The roads were in excellent repair, although cars were exceedingly rare. But I loathe going where all the tourists are going. What do they know? Nothing. A word to the wise: if you're looking for a vacation spot, don't ask your travel agent. Go to the U.S. State Department website and pick out a place with one of their hysteria-based "travel advisories." Be prepared for friendly people happy to see a foreigner, hotels eager for a visitor, low prices, and unusual experiences.

One lesson Zimbabwe teaches is that even during an economic catastrophe of the first magnitude, life somehow goes on. Restaurants are still open (notwithstanding food shortages), hotels provide service (despite almost no guests), merchants buy and sell (despite the fact that toilet paper is more prized than the currency), and people still go about their lives in an orderly way. Zimbabwe has a great climate, is mostly a very pretty country, and, now that there's a dearth of white people, the European will no longer be seen as a threat or oppressor. He'll be viewed as a source of capital and expertise, a resource to be cultivated.

That said, other than on a strictly individual basis, the white man is basically toast in Africa. Despite the good things that Europeans brought to Africa (actually, there are only two: capital and technology), the way they did it, colonialism, set the continent back massively. The capital and technology could have, and would have, arrived through trade. The wars of conquest, forced colonization, forced imposition of all manner of European beliefs and customs, and establishment of artificial borders blind to tribal realities are what caused the political disaster that Africa has become. And, I predict, will remain. No, it's likely to get worse.

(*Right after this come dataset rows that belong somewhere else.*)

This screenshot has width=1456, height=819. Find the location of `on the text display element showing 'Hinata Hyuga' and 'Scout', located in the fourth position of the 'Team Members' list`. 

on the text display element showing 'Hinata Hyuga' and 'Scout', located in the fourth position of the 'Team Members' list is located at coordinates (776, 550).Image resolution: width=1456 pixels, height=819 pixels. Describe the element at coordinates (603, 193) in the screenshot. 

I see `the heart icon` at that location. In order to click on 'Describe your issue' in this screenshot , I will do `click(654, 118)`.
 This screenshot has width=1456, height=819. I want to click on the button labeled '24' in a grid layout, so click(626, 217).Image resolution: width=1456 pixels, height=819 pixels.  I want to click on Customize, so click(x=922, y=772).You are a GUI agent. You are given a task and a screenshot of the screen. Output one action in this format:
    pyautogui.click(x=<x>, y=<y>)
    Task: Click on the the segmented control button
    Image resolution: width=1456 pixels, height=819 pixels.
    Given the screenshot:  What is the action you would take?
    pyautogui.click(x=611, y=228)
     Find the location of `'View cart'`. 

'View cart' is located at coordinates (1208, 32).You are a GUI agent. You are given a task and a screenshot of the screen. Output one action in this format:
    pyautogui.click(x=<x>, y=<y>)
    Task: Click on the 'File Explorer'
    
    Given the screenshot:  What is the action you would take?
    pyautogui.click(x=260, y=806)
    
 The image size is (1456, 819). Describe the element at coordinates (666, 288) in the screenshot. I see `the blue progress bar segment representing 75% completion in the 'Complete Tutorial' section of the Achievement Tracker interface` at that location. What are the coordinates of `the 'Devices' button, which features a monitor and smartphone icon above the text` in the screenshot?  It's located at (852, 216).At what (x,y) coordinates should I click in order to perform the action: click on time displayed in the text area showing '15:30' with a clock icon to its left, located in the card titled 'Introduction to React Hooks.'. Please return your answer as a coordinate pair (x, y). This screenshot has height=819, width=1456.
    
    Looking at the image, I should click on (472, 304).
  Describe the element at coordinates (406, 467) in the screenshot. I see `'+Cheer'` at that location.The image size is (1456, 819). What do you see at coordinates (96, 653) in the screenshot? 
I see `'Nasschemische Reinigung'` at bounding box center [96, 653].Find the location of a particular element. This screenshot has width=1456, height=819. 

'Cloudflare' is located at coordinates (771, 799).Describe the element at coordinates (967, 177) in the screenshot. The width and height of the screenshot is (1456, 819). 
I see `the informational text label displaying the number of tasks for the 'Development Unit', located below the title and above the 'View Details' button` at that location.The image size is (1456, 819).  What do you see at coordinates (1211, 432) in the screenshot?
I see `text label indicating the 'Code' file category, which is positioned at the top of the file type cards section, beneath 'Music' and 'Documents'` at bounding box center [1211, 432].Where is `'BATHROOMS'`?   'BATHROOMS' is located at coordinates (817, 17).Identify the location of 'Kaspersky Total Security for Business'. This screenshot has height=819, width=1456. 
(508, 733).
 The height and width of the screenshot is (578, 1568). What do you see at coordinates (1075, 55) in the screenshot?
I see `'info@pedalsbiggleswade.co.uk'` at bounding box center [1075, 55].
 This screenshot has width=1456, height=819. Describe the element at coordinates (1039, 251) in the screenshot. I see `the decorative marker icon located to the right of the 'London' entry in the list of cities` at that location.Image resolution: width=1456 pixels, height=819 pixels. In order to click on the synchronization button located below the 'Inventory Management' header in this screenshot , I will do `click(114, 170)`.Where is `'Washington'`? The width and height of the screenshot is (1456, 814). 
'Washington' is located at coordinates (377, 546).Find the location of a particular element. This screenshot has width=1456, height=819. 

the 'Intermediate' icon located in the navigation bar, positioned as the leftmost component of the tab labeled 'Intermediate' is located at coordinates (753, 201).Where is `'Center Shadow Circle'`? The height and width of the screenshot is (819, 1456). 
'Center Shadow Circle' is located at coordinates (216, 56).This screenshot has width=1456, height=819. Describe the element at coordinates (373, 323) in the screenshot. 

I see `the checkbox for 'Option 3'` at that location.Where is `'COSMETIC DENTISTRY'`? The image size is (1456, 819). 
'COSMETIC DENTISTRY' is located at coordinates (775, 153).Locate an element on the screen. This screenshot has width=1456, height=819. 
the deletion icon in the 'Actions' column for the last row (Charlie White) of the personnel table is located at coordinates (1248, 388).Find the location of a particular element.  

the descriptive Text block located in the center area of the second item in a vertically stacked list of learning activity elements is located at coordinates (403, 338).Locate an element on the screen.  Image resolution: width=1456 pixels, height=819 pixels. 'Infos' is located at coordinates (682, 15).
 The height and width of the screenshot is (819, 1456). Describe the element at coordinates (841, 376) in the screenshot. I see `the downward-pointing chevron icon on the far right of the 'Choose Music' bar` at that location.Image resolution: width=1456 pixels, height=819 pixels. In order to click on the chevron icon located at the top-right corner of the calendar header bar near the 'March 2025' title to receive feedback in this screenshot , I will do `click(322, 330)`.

That's because of one additional wild card: the Chinese. They're making a determined effort all over Africa to buy resources, and governments (read: ministers who will see very large sums deposited in their offshore accounts) are happy to sell. That certainly includes mining properties in Zimbabwe. There may be something like a recolonization of the continent over the next few generations by the Chinese, an event that is likely to be just as problematic as the long visit by the Europeans. Could we one day see the Chinese sending large numbers of troops to Africa to defend their property and nationals? And the U.S. counterintervening to impose "democracy," or some such flavor-of-the-month nonsense? I wouldn't bet against it.